The Jolly Green Giant helicopter and its American military crew were in the Philippines on a break from the war in Vietnam. Somehow Robbie’s request to airlift building materials for a remote hospital reached them and they jumped at the chance to help.
... I was to go along as an interpreter for the pilots. [We took off] excited beyond words – a hospital at last! And then, thirty minutes later, we hit [a] betel nut tree.

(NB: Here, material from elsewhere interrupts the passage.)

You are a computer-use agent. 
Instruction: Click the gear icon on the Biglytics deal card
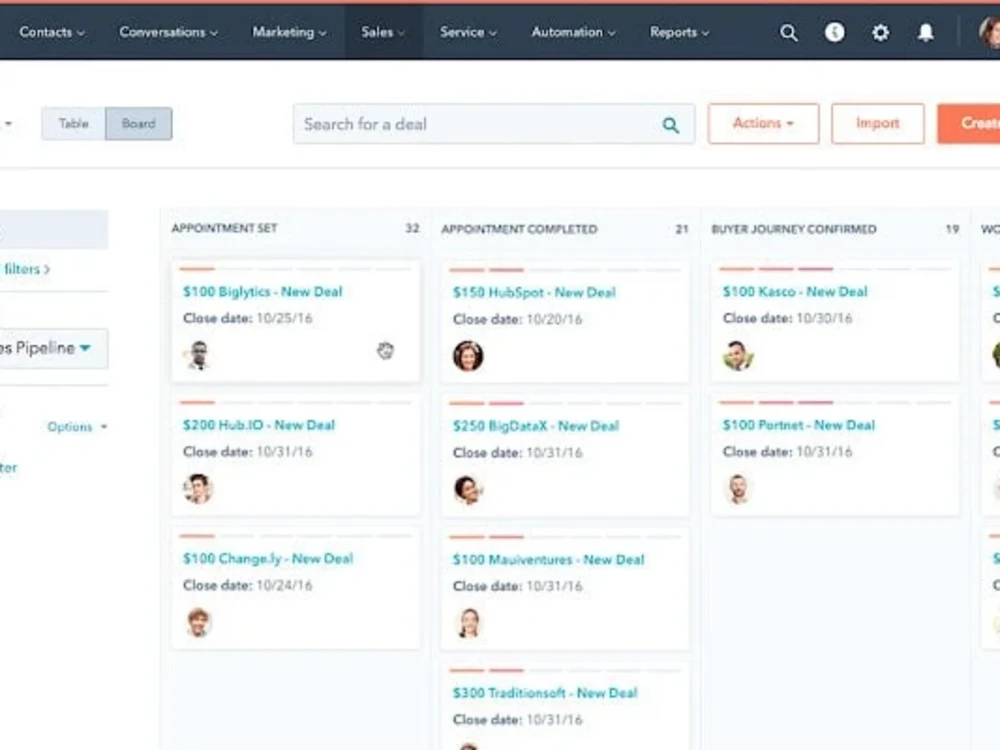coord(386,351)
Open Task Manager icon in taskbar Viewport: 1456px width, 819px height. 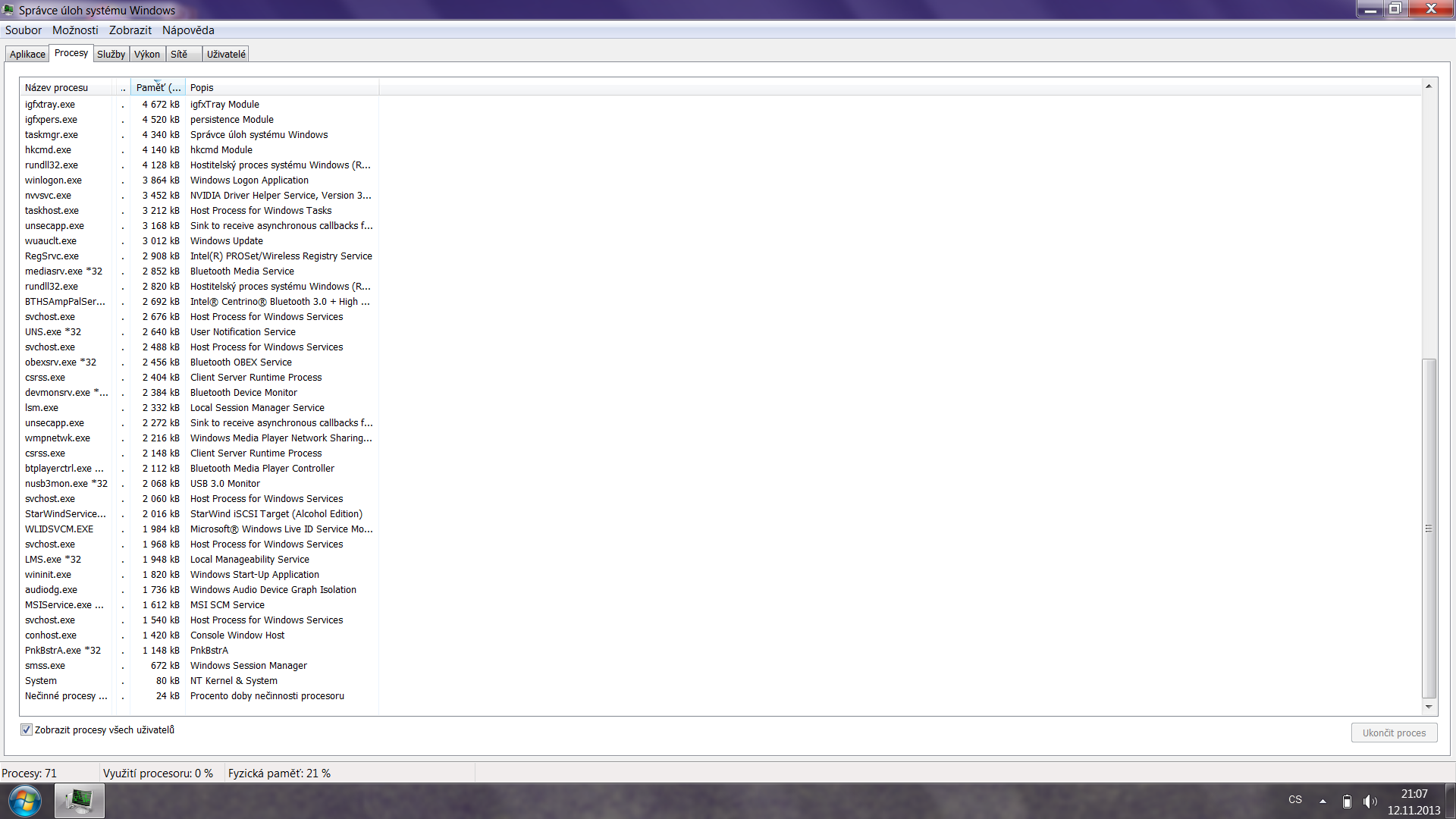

The tree threw the rotor out of balance and we went down quickly in a deep ravine. The ship was thrown over but the rotor kept thrashing, shaking the helicopter violently. Cement powder flew in all directions. The tail section was on fire. Immediately, [the Balangaos who had gathered] formed a bucket brigade, dousing the fire with water and mud. Others jumped up on the craft, climbed inside, and started throwing kegs of nails and bags of cement out of the craft until they heard my feeble cry and were able to dig us out.
"God, don't let her die – the Book's not done yet."
The Balangaos stayed close by me all through the night ... praying, “God don’t let her die – the Book’s not done yet.”
... [The pain from my injuries] was almost my defeat as the doctors wouldn’t give me any painkillers. ... I thought patients in hospitals were supposed to be close to God – I was just in pain. I couldn’t see God anywhere. I couldn’t feel him. I couldn’t hear him; there were no waves of glory, just wave after wave of pain.
... Weeks later, when I had healed enough to leave the hospital, [my mom] flew home to California. I made a quick visit back to Balangao – just for a day – to prove to them that I was really alive. [My Balangao friend] Doming had changed. While buried under all that cargo [in the helicopter crash with me], he’d prayed, “OK, God, if you let me live through this, I’ll serve just you. I’ll give you my whole life.”
I had seen glimpses of our father Ama’s character in Doming. So when he said he had given his life to God in the helicopter, I knew he meant it.
After six more weeks of resting and mending, I returned to Balangao to carry on with the translation. I was astounded to find Balangaos still praying. At last they learned they could pray about everything, big or small. Fervent prayer had become a part of their lives. They’ve never been the same since the helicopter crash. And neither have I.